## TASK DIRECTIONS
Reproduce the rows below, substituting "Where should I tap to" for each occurrence of "Where should I click to" and leaving everything else unchanged.

**** MATERIAL TO PROCESS

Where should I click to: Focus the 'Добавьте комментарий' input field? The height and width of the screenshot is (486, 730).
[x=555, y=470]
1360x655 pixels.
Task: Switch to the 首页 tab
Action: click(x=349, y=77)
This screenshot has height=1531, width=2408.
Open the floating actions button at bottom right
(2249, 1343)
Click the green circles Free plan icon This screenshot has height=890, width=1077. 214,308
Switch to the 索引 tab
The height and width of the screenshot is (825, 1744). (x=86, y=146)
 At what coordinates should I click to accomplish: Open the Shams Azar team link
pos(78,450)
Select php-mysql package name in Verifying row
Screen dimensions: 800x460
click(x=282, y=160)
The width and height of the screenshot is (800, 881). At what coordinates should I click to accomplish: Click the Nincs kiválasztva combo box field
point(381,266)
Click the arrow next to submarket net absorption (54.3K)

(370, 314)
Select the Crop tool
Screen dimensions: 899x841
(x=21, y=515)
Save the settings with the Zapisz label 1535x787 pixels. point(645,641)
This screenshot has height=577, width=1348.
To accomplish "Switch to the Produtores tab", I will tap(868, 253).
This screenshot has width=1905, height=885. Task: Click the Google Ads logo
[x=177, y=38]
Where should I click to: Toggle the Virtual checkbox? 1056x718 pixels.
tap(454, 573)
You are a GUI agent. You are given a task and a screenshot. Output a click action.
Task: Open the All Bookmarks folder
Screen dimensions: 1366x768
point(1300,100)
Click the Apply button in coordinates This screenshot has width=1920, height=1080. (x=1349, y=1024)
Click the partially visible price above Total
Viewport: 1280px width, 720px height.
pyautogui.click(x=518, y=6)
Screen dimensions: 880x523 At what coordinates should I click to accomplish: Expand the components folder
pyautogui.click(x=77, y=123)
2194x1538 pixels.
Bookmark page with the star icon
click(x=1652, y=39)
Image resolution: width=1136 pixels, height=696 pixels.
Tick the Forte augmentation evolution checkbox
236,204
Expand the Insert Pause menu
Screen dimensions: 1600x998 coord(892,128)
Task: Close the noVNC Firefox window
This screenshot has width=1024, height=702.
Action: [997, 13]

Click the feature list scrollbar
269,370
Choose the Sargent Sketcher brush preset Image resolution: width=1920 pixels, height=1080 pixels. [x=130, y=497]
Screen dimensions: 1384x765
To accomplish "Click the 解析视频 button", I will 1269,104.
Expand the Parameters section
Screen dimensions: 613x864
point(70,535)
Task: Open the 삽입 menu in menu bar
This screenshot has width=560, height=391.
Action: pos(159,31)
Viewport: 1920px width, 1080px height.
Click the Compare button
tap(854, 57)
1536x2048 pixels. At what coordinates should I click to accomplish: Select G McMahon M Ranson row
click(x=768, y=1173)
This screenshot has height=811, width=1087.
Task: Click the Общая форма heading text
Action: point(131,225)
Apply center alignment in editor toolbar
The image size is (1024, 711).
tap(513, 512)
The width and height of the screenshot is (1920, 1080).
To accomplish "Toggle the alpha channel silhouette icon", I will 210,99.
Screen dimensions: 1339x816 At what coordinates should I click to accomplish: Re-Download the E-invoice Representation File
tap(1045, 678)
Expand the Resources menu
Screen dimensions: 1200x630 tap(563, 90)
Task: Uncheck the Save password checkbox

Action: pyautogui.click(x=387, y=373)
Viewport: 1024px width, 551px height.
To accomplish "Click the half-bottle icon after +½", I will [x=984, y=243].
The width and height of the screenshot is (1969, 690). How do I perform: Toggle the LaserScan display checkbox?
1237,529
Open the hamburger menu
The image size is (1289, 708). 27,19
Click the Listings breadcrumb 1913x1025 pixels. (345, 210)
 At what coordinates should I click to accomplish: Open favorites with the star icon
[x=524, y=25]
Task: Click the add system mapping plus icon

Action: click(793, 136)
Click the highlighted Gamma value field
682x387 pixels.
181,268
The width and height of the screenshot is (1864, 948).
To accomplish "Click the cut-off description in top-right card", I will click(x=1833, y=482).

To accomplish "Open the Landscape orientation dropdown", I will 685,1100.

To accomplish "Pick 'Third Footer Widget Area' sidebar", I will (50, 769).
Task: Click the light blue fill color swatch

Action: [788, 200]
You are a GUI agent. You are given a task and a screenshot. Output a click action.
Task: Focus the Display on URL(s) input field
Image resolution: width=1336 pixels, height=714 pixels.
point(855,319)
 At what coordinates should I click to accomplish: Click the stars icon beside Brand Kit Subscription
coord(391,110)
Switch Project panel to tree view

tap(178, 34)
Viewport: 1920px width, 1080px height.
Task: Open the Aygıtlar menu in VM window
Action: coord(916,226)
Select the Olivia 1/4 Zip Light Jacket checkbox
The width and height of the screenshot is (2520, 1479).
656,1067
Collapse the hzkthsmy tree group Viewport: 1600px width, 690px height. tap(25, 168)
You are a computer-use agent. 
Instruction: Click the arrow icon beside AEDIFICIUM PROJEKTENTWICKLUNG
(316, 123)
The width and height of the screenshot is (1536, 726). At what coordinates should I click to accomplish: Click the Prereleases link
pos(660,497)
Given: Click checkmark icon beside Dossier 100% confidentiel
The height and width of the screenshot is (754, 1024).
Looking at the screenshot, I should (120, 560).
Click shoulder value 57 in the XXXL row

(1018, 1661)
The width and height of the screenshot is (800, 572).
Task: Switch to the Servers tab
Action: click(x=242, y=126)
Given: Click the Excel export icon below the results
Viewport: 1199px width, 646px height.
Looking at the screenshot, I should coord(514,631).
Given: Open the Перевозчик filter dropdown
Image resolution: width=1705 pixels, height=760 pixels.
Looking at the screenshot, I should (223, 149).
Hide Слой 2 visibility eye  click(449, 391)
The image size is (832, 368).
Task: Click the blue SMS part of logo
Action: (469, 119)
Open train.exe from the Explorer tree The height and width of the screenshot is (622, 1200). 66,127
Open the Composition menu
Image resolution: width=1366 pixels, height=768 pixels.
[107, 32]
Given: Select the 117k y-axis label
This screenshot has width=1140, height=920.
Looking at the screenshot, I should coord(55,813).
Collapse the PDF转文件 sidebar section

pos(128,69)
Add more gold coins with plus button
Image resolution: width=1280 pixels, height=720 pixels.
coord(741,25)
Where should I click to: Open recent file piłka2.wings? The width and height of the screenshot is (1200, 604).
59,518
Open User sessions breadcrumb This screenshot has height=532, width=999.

********

## THE SOLUTION
Where should I tap to: Focus the 'Добавьте комментарий' input field? The height and width of the screenshot is (486, 730).
[x=555, y=470]
1360x655 pixels.
Task: Switch to the 首页 tab
Action: click(x=349, y=77)
This screenshot has height=1531, width=2408.
Open the floating actions button at bottom right
(2249, 1343)
Click the green circles Free plan icon This screenshot has height=890, width=1077. 214,308
Switch to the 索引 tab
The height and width of the screenshot is (825, 1744). (x=86, y=146)
 At what coordinates should I click to accomplish: Open the Shams Azar team link
pos(78,450)
Select php-mysql package name in Verifying row
Screen dimensions: 800x460
click(x=282, y=160)
The width and height of the screenshot is (800, 881). At what coordinates should I click to accomplish: Click the Nincs kiválasztva combo box field
point(381,266)
Click the arrow next to submarket net absorption (54.3K)

(370, 314)
Select the Crop tool
Screen dimensions: 899x841
(x=21, y=515)
Save the settings with the Zapisz label 1535x787 pixels. point(645,641)
This screenshot has height=577, width=1348.
To accomplish "Switch to the Produtores tab", I will tap(868, 253).
This screenshot has width=1905, height=885. Task: Click the Google Ads logo
[x=177, y=38]
Where should I tap to: Toggle the Virtual checkbox? 1056x718 pixels.
tap(454, 573)
You are a GUI agent. You are given a task and a screenshot. Output a click action.
Task: Open the All Bookmarks folder
Screen dimensions: 1366x768
point(1300,100)
Click the Apply button in coordinates This screenshot has width=1920, height=1080. (x=1349, y=1024)
Click the partially visible price above Total
Viewport: 1280px width, 720px height.
pyautogui.click(x=518, y=6)
Screen dimensions: 880x523 At what coordinates should I click to accomplish: Expand the components folder
pyautogui.click(x=77, y=123)
2194x1538 pixels.
Bookmark page with the star icon
click(x=1652, y=39)
Image resolution: width=1136 pixels, height=696 pixels.
Tick the Forte augmentation evolution checkbox
236,204
Expand the Insert Pause menu
Screen dimensions: 1600x998 coord(892,128)
Task: Close the noVNC Firefox window
This screenshot has width=1024, height=702.
Action: [997, 13]

Click the feature list scrollbar
269,370
Choose the Sargent Sketcher brush preset Image resolution: width=1920 pixels, height=1080 pixels. [x=130, y=497]
Screen dimensions: 1384x765
To accomplish "Click the 解析视频 button", I will 1269,104.
Expand the Parameters section
Screen dimensions: 613x864
point(70,535)
Task: Open the 삽입 menu in menu bar
This screenshot has width=560, height=391.
Action: pos(159,31)
Viewport: 1920px width, 1080px height.
Click the Compare button
tap(854, 57)
1536x2048 pixels. At what coordinates should I click to accomplish: Select G McMahon M Ranson row
click(x=768, y=1173)
This screenshot has height=811, width=1087.
Task: Click the Общая форма heading text
Action: point(131,225)
Apply center alignment in editor toolbar
The image size is (1024, 711).
tap(513, 512)
The width and height of the screenshot is (1920, 1080).
To accomplish "Toggle the alpha channel silhouette icon", I will 210,99.
Screen dimensions: 1339x816 At what coordinates should I click to accomplish: Re-Download the E-invoice Representation File
tap(1045, 678)
Expand the Resources menu
Screen dimensions: 1200x630 tap(563, 90)
Task: Uncheck the Save password checkbox

Action: pyautogui.click(x=387, y=373)
Viewport: 1024px width, 551px height.
To accomplish "Click the half-bottle icon after +½", I will [x=984, y=243].
The width and height of the screenshot is (1969, 690). How do I perform: Toggle the LaserScan display checkbox?
1237,529
Open the hamburger menu
The image size is (1289, 708). 27,19
Click the Listings breadcrumb 1913x1025 pixels. (345, 210)
 At what coordinates should I click to accomplish: Open favorites with the star icon
[x=524, y=25]
Task: Click the add system mapping plus icon

Action: click(793, 136)
Click the highlighted Gamma value field
682x387 pixels.
181,268
The width and height of the screenshot is (1864, 948).
To accomplish "Click the cut-off description in top-right card", I will click(x=1833, y=482).

To accomplish "Open the Landscape orientation dropdown", I will 685,1100.

To accomplish "Pick 'Third Footer Widget Area' sidebar", I will (50, 769).
Task: Click the light blue fill color swatch

Action: [788, 200]
You are a GUI agent. You are given a task and a screenshot. Output a click action.
Task: Focus the Display on URL(s) input field
Image resolution: width=1336 pixels, height=714 pixels.
point(855,319)
 At what coordinates should I click to accomplish: Click the stars icon beside Brand Kit Subscription
coord(391,110)
Switch Project panel to tree view

tap(178, 34)
Viewport: 1920px width, 1080px height.
Task: Open the Aygıtlar menu in VM window
Action: coord(916,226)
Select the Olivia 1/4 Zip Light Jacket checkbox
The width and height of the screenshot is (2520, 1479).
656,1067
Collapse the hzkthsmy tree group Viewport: 1600px width, 690px height. tap(25, 168)
You are a computer-use agent. 
Instruction: Click the arrow icon beside AEDIFICIUM PROJEKTENTWICKLUNG
(316, 123)
The width and height of the screenshot is (1536, 726). At what coordinates should I click to accomplish: Click the Prereleases link
pos(660,497)
Given: Click checkmark icon beside Dossier 100% confidentiel
The height and width of the screenshot is (754, 1024).
Looking at the screenshot, I should (120, 560).
Click shoulder value 57 in the XXXL row

(1018, 1661)
The width and height of the screenshot is (800, 572).
Task: Switch to the Servers tab
Action: click(x=242, y=126)
Given: Click the Excel export icon below the results
Viewport: 1199px width, 646px height.
Looking at the screenshot, I should coord(514,631).
Given: Open the Перевозчик filter dropdown
Image resolution: width=1705 pixels, height=760 pixels.
Looking at the screenshot, I should (223, 149).
Hide Слой 2 visibility eye  click(449, 391)
The image size is (832, 368).
Task: Click the blue SMS part of logo
Action: (469, 119)
Open train.exe from the Explorer tree The height and width of the screenshot is (622, 1200). 66,127
Open the Composition menu
Image resolution: width=1366 pixels, height=768 pixels.
[107, 32]
Given: Select the 117k y-axis label
This screenshot has width=1140, height=920.
Looking at the screenshot, I should coord(55,813).
Collapse the PDF转文件 sidebar section

pos(128,69)
Add more gold coins with plus button
Image resolution: width=1280 pixels, height=720 pixels.
coord(741,25)
Where should I tap to: Open recent file piłka2.wings? The width and height of the screenshot is (1200, 604).
59,518
Open User sessions breadcrumb This screenshot has height=532, width=999.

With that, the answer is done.